Trois mois de suspension, aucun sponsor rompu
Le 19 août 2024, l’ITIA rend publics trois contrôles positifs au clostébol, un stéroïde anabolisant, réalisés en mars 2024. Un tribunal indépendant conclut à l’absence de faute ou de négligence : la substance avait été introduite dans l’organisme du joueur via le spray thérapeutique de son physiothérapeute, appliqué sur une blessure à la main avant un massage. Sinner se sépare de son staff médical et continue de participer aux tournois.
Le 14 février 2025, la WADA annonce un accord : suspension de trois mois, du 9 février au 4 mai 2025. L’agence indique que Sinner « n’avait pas l’intention de tricher » et que la substance « ne lui a conféré aucun avantage de performance ». Aucune marque partenaire ne rompt son contrat pendant la période de suspension.
Dès son retour à la compétition, en mai 2025 à Rome, Sinner enchaîne les résultats. Il remporte Wimbledon en juillet, l’ATP Finals en novembre et termine la saison avec un taux de victoires supérieur à 90%, performance réalisée par seulement quatre joueurs dans l’ère Open. En janvier 2026, Allianz signe. Le marché a tranché.
Monaco, Foxera, Wooly Lemon
Depuis 2020, Jannik Sinner réside officiellement en Principauté de Monaco, qui n’applique pas d’impôt sur le revenu. Son appartement, avec vue sur la Méditerranée, est estimé entre 12 et 20 millions de dollars. Il a lui-même décrit le logement comme « vraiment très petit », au point d’avoir rapatrié son trophée de l’Open d’Australie chez ses parents en Italie.
Sa fortune est logée dans une architecture patrimoniale à trois étages. La holding centrale, Foxera Re S.à r.l., est domiciliée à Monaco et coordonne la gestion financière et la planification à long terme. Une seconde entité monégasque, Wooly Lemon S.à r.l., gère les droits d’image et les activités commerciales. Une troisième structure, Foxera S.r.l., détient des propriétés immobilières dans le centre historique de Milan.

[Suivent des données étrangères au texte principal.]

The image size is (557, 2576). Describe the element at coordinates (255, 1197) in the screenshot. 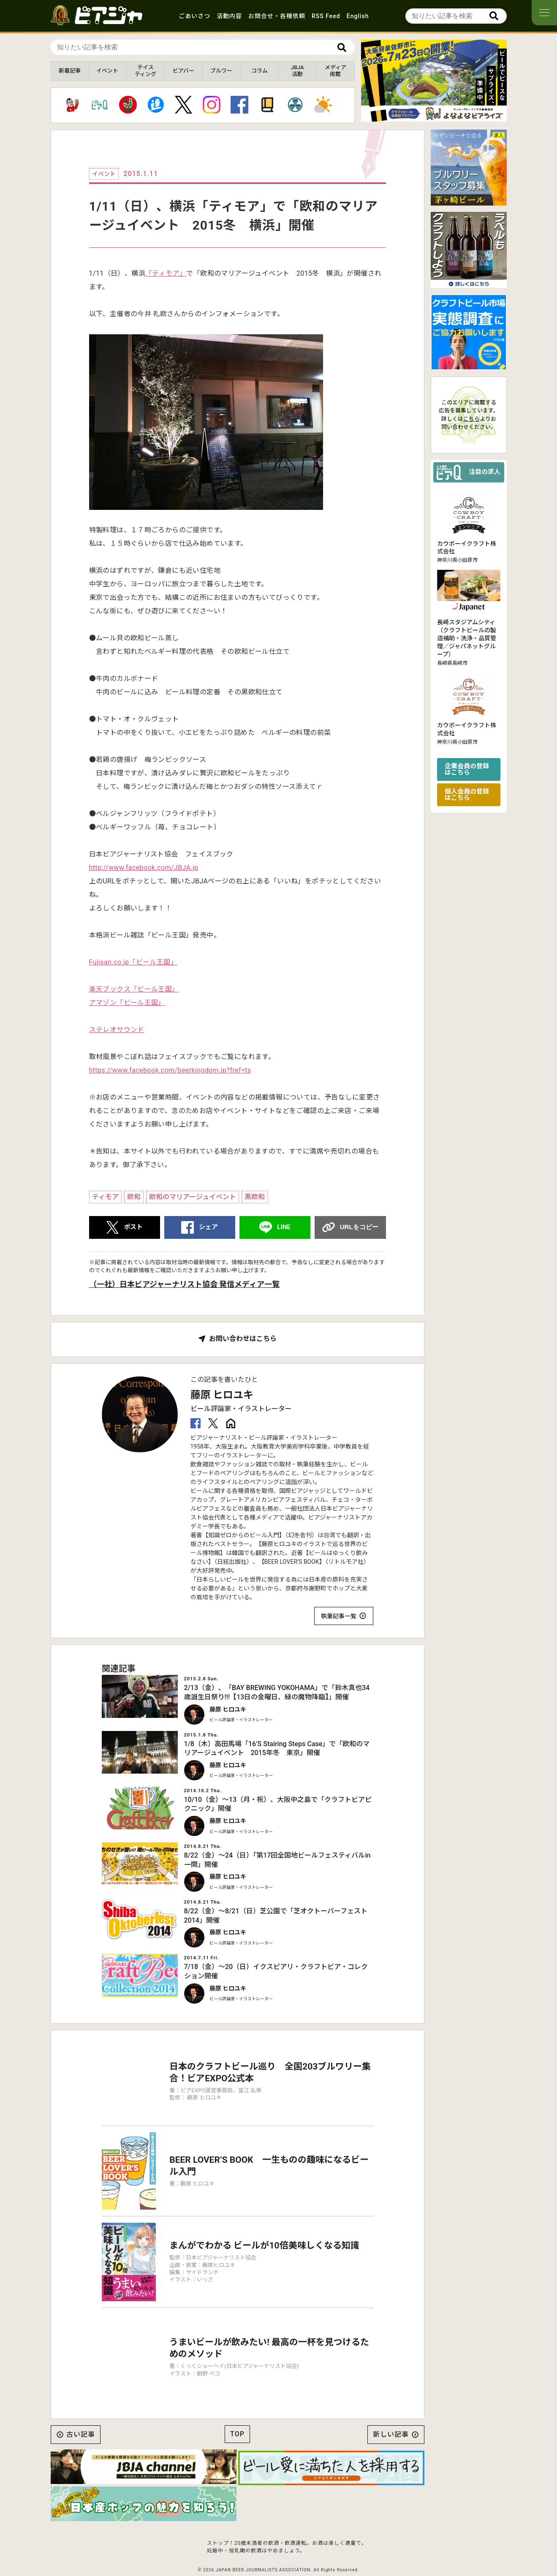

I see `黒欧和` at that location.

Forbes et Sportico estiment sa fortune nette globale entre 47 et 52 millions de dollars ; d’autres estimations, intégrant les contrats de sponsoring à exécuter sur leur durée totale, avancent un chiffre supérieur à 80 millions d’euros.

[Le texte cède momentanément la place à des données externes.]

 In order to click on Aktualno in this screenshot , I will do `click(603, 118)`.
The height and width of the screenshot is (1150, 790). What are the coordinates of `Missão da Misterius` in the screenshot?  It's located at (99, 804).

Ce dispositif, habituel dans les family offices des grandes fortunes privées, est rare à 24 ans dans le sport professionnel. Il sépare les flux de revenus courants, prize money et sponsoring, de la gestion du capital à long terme, avec une traçabilité comptable distincte pour chaque activité.
Alcaraz en face, Djokovic dans le rétroviseur
Entre janvier 2024 et juillet 2025, sept Grands Chelems ont été disputés. Sinner en a remporté quatre, Alcaraz trois. Chacun compte 8 titres en Masters 1000. Au 11 avril 2026, Sinner totalise 67 semaines à la première place mondiale, Alcaraz 66.
La finale de Wimbledon 2025 les a opposés directement : Sinner a gagné en quatre sets (4-6, 6-4, 6-4, 6-4). Celle de Monte-Carlo 2026 également (7-6, 6-3). En deux ans, les deux joueurs ont partagé tous les grands titres disponibles, sans qu’un troisième joueur parvienne à s’intercaler durablement, à l’exception de Novak Djokovic, qui a éliminé Sinner en demi-finale de l’Open d’Australie 2026 (3-6, 6-3, 4-6, 6-4, 6-4) à 38 ans. Derrière eux, les chiffres de l’histoire restent imposants : Novak Djokovic détient le record de prize money en carrière avec plus de 193 millions de dollars, devant Rafael Nadal (134,9 millions) et Roger Federer (130,6 millions). Sinner dépasse les 60 millions à 24 ans, l’âge auquel Federer venait tout juste de remporter son premier Grand Chelem.